Task statement: A line counts if it contains the word "current" at least once. State how many such lines the records contain, giving the number alone.

START Data

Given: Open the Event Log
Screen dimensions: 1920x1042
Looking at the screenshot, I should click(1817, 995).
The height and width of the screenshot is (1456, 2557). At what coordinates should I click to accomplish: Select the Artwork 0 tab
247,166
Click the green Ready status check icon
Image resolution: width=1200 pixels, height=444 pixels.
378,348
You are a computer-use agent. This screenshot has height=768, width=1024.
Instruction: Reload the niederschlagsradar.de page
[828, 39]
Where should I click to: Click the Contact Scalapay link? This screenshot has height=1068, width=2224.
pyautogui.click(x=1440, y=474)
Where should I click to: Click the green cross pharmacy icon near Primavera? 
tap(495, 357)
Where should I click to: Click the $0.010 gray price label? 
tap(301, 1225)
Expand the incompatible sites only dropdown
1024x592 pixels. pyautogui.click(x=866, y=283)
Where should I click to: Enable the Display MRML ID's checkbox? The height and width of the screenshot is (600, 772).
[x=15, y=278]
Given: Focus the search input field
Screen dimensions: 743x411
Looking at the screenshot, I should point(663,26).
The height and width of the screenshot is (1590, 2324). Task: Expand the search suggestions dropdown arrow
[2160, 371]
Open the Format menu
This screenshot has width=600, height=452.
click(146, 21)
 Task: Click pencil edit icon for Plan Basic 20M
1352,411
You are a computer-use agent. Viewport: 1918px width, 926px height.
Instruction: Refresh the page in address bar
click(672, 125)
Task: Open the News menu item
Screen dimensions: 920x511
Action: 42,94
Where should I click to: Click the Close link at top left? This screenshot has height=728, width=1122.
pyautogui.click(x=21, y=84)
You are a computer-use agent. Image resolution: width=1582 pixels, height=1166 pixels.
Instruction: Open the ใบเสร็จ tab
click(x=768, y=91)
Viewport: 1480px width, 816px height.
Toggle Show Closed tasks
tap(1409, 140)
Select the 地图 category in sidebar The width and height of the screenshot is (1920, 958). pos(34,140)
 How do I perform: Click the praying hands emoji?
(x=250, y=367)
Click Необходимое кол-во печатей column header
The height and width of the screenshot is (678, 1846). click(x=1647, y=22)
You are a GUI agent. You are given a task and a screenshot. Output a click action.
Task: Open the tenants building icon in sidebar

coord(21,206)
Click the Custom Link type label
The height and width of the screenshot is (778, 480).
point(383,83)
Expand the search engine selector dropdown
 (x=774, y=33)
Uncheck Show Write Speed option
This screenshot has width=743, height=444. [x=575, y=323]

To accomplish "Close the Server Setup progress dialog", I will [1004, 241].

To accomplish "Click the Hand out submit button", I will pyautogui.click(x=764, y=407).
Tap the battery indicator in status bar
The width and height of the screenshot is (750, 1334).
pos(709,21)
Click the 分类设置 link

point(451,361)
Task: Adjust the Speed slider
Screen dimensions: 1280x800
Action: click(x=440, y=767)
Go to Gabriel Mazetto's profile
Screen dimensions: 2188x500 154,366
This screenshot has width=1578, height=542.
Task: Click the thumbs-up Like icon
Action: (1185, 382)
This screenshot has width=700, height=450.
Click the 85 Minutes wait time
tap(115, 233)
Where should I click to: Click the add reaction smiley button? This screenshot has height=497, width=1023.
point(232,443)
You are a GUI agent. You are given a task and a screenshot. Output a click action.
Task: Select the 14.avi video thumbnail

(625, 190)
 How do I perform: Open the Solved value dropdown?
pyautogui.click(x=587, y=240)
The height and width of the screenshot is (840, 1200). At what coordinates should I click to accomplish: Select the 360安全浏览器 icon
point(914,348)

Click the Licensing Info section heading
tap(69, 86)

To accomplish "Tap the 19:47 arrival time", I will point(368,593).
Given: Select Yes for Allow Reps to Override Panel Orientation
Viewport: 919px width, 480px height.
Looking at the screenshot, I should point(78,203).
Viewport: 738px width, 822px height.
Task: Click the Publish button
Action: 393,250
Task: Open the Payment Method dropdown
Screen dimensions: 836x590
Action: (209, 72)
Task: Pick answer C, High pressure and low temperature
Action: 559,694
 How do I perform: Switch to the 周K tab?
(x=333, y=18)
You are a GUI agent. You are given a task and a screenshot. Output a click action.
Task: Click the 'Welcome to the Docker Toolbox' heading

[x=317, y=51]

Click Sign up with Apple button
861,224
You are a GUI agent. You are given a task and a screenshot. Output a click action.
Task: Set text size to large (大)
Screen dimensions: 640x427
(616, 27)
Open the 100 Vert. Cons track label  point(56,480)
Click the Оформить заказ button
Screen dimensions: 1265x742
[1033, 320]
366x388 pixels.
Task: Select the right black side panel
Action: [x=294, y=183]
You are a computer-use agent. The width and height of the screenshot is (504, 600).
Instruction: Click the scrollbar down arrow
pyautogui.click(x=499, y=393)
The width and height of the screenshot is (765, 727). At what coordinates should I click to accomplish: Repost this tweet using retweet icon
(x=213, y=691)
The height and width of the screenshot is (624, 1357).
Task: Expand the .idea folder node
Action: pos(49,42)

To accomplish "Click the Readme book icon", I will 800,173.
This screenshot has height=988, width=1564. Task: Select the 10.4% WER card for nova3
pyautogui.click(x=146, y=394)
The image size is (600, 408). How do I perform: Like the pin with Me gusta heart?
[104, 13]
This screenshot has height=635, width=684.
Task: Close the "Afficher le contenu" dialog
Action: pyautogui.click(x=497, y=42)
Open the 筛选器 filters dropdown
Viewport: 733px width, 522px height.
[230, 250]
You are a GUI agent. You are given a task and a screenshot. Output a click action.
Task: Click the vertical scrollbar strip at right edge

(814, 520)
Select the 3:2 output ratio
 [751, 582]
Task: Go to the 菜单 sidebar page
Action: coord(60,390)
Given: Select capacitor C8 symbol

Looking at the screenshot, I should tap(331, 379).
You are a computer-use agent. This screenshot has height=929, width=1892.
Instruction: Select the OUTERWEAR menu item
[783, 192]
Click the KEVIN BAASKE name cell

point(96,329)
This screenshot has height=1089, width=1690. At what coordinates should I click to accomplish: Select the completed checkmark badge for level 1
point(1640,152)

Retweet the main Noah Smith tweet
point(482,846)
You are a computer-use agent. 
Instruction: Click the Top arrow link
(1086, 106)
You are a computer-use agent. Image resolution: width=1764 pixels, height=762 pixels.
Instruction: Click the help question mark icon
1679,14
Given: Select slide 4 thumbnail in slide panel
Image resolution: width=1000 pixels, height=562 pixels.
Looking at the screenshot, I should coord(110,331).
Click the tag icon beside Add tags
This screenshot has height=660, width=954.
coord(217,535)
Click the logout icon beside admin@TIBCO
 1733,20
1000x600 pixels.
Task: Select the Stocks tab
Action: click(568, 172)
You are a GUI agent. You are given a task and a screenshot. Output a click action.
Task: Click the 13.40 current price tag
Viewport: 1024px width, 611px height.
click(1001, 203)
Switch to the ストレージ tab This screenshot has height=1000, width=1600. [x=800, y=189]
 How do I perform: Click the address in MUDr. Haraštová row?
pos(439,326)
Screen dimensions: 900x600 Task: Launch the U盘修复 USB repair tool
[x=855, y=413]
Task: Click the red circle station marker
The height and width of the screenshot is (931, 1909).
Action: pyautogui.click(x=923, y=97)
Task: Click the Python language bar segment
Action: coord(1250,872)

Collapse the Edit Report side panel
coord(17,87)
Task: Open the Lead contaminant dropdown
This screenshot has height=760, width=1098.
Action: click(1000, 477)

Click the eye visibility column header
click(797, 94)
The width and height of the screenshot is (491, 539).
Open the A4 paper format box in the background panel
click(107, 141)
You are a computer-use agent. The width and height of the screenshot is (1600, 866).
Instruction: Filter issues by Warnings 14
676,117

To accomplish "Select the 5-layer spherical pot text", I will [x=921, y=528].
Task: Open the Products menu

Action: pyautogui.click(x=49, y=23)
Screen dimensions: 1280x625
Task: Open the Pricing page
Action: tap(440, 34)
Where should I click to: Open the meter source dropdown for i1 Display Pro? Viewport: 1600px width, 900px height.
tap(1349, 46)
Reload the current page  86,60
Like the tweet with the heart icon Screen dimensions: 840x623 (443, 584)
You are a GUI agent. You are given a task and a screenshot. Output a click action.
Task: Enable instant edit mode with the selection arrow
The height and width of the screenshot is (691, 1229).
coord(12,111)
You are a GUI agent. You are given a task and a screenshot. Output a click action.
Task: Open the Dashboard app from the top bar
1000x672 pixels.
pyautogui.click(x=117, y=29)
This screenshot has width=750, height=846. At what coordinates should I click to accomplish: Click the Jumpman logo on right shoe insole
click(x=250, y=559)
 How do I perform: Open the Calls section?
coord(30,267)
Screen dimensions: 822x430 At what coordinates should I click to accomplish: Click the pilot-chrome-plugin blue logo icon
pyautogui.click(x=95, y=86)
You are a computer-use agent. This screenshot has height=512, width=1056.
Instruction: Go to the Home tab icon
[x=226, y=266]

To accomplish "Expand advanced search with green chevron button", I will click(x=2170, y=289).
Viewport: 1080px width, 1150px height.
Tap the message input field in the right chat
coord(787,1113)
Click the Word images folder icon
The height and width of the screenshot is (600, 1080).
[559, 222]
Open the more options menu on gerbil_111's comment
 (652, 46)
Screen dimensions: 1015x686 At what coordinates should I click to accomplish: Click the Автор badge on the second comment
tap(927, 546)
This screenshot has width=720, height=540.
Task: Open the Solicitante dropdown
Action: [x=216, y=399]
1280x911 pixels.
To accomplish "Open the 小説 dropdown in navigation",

END Data

Exercise answer: 2